-- Available data --
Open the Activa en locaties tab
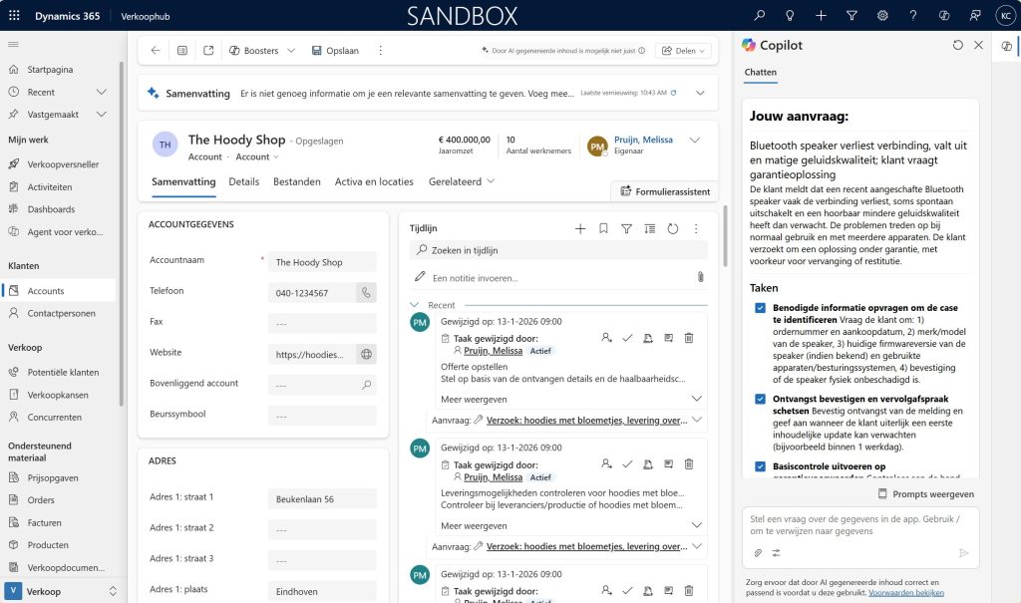Viewport: 1021px width, 603px height. (374, 182)
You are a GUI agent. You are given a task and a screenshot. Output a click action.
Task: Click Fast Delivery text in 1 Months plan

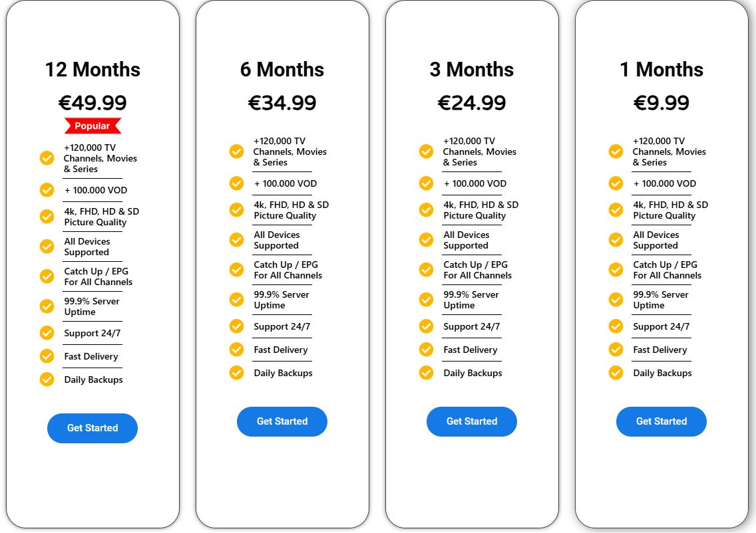click(660, 350)
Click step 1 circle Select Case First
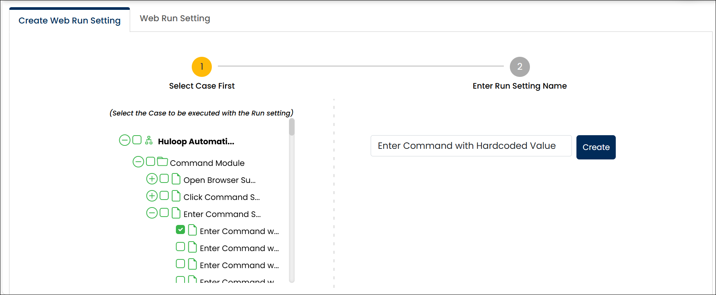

-- Directive --
Reproduce the listing from the line containing "You are a GUI" through the end of the listing, substituting "Express Shipping" for "Fast Delivery" and leaving everything else unchanged. Omit the pictures from the reproduction.

-- Correct result --
You are a GUI agent. You are given a task and a screenshot. Output a click action.
Task: Click Express Shipping text in 1 Months plan

click(660, 350)
Click step 1 circle Select Case First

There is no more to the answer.